Ancient Plants / Being a Simple Account of the past Vegetation of the Earth and of the Recent Important Discoveries Made in This Realm of Nature - Marie Carmichael Stopes

C, Scar of leaf; S, leaf base. In the scar: v, mark of severed vascular bundle, and p, of parichnos. l, Ligule scar.

From the abundant, though scattered material, fossil botanists have reconstructed the plants in all their detail. The trunks were lofty and of great thickness, bearing towards the apex a much-branched crown, the branches, even down to the finest twigs, all dividing into two equal parts. The leaves, as would be expected from the great size of the plants, were much bigger than those of the recent species ([fig. 93] shows the actual size of the leaf bases), but they were of the same relatively small size as compared with the stems, and of the same simple pointed shape. A transverse section across the apex of a fertile branch shows these closely packed leaves arranged in series round the axis, those towards the outside show the central vascular strand which runs through each.

Fig. 94.—Section across an Axis surrounded by many Leaves, which shows their simple shape and single central vascular bundle v

The markings left on the well-preserved leaf-scars indicate the main features of the internal anatomy of the leaves. They had a single central vascular strand (v, [fig. 93]), on either side of which ran a strand of soft tissue p called the parichnos, which is characteristic of the plants of this group. While another similarly obscure structure associated with the leaf is the little scale-like ligule l on its upper surface.
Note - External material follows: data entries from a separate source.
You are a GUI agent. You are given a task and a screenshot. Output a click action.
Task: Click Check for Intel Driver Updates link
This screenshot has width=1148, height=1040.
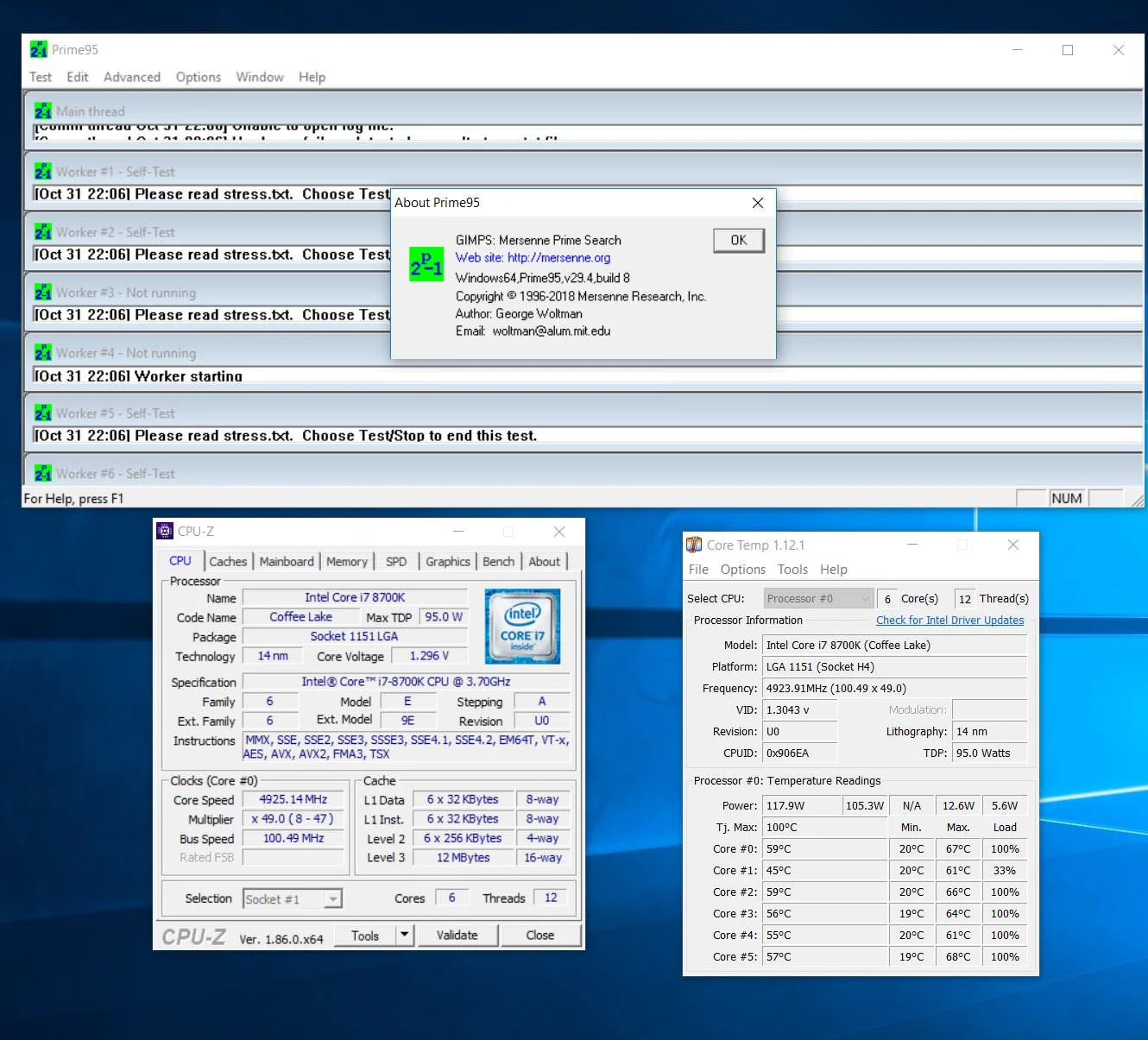coord(949,621)
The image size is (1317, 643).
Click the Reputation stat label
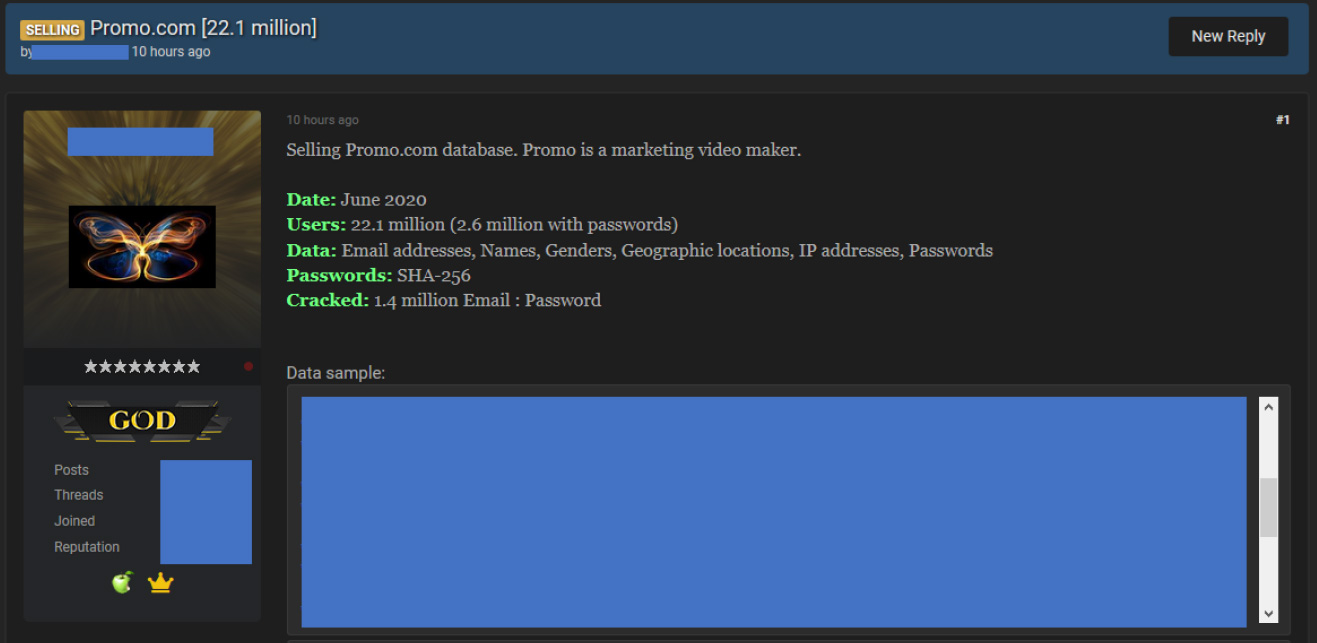pos(86,547)
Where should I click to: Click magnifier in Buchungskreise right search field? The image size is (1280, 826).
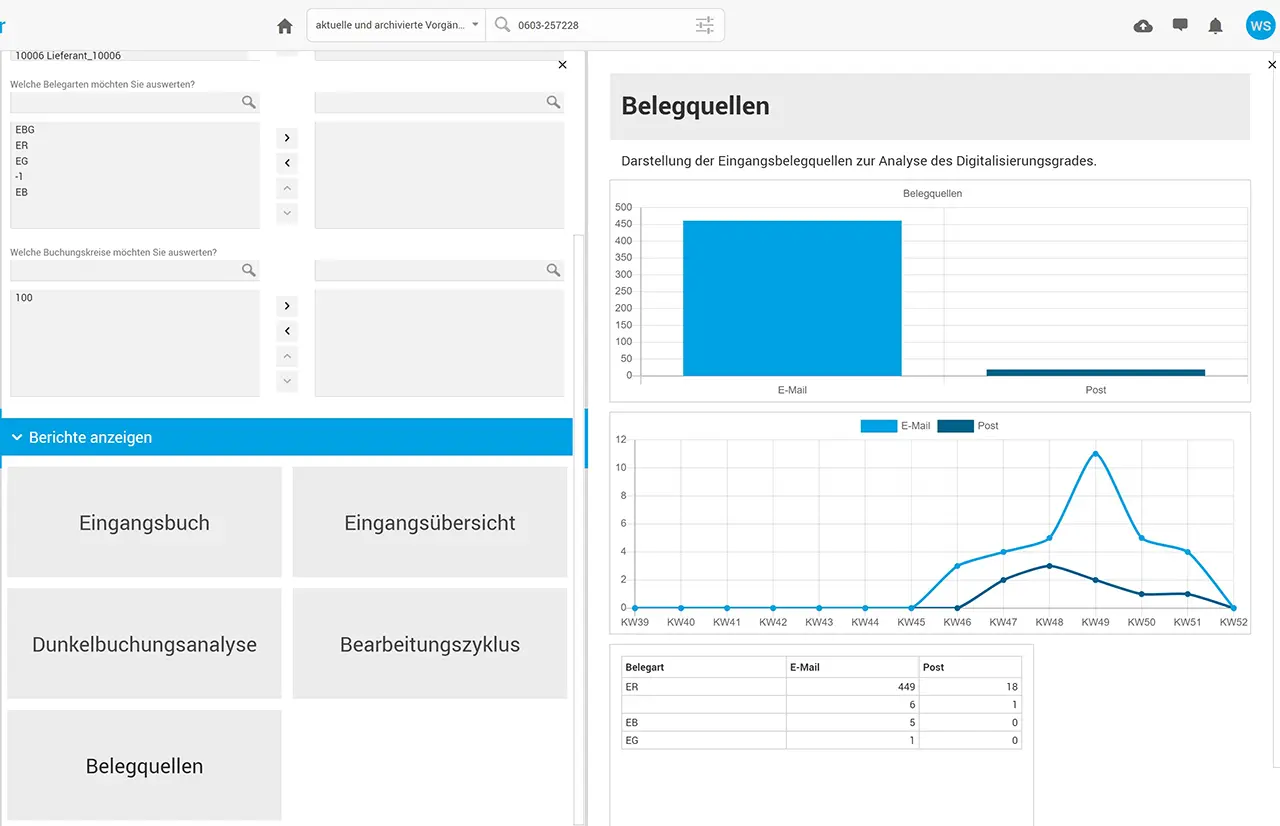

The anatomy of the stems is interesting, for in the different species different stages of advance are to be found, from the simple solid protostele with a uniform mass of wood to hollow ring steles with a pith. An interesting intermediate stage between these two is found in Lepidodendron selaginoides (see [fig. 95]), where the central cells of the wood are not true water-conducting cells, but short irregular water-storage tracheides (see [p. 56]), which are mixed with parenchyma. All the genera of these fossils have a single central stele, round which it is usual to find a zone of secondary wood of greater or less extent according to the age of the plant.

Fig. 95.—Transverse Section of Lepidodendron selaginoides, showing the circular mass of primary wood, the central cells of which are irregular water-storage tracheides

s, Zone of secondary wood; c, inner cortical tissues; r, intrusive burrowing rootlet; oc, outer cortical tissues with corky external layers k. (Microphoto.)

Some stems instead of this compact central stele have a ring of wood with an extensive pith. Such a type is illustrated in [fig. 96], which shows but a part of the circle of wood, and the zone of the secondary wood outside it, which greatly exceeds the primary mass in thickness. This zone of secondary wood became very extensive in old stems, for, as will be imagined, the primary wood was not sufficient to supply the large trunks. The method of its development from a normal cambium in radiating rows of uniform tracheides is quite similar to that which is found in the pines to-day. This is the most important difference between the living and the fossil stems of the family, for no living plants of the family have such secondary wood. On the other hand, the individual elements of this wood are different from those of the higher families hitherto considered, and have narrow slit-like pits separated by bands of thickening on the longitudinal walls. Such tracheides are found commonly in the Pteridophytes, both living and fossil. Their type is seen in [fig. 96, B], which should be compared with that in figs. [78, A] and [62, B] to see the contrast with the higher groups.